By less massive I'd also like to know if it can mean the smaller mass being say, 10% or less of the mass of the larger mass perhaps.

Nabeshin
Sep6-11, 02:32 PM
Well, to take an extreme case you could have a white dwarf in orbit around a black hole, in which case the black hole is more massive yet less luminous.

Deadstar
Sep6-11, 03:40 PM
Yeah I had thought about black holes. I'd be interested in the less extreme cases such when one of the bodies is a star and the other is not a black hole. My knowledge on this kinda thing is pretty low though and all I really have to go on are luminosity equations for black bodies relating luminosity to the bodies radius and temperature.
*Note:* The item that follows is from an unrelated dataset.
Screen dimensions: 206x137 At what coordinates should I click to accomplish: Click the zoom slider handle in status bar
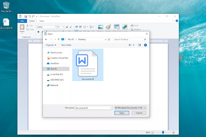tap(164, 132)
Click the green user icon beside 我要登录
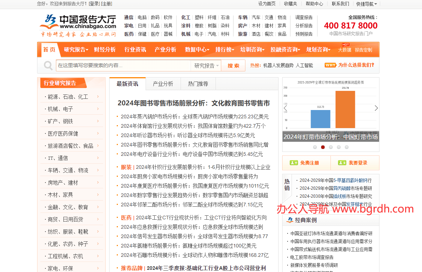The width and height of the screenshot is (422, 272). pyautogui.click(x=342, y=163)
I'm guessing it will come down to one of the bodies, the more massive one, being denser than the other while having similar temperatures..?

qraal
Sep6-11, 05:59 PM
Yeah I had thought about black holes. I'd be interested in the less extreme cases such when one of the bodies is a star and the other is not a black hole. My knowledge on this kinda thing is pretty low though and all I really have to go on are luminosity equations for black bodies relating luminosity to the bodies radius and temperature.

I'm guessing it will come down to one of the bodies, the more massive one, being denser than the other while having similar temperatures..?

Only degenerate objects can be less luminous than a star of the same mass. A less dramatic example than having a black hole as the heavy part of a binary is a red dwarf orbitting a white dwarf. Given sufficient time to cool the white dwarf can be less luminous, yet hotter, than the red dwarf. They can't orbit too close together or else there'd be mass exchange between the stars and the red dwarf would end up much heavier. I suppose it's possible for a brown dwarf to gain enough mass from a red giant over-spilling onto it to become a red-dwarf.

twistedspark
Sep16-11, 09:45 AM
All the stars in the Milky Way are more luminous and less massive than the super massive black hole at the galactic center and they all orbit it.

So, yes.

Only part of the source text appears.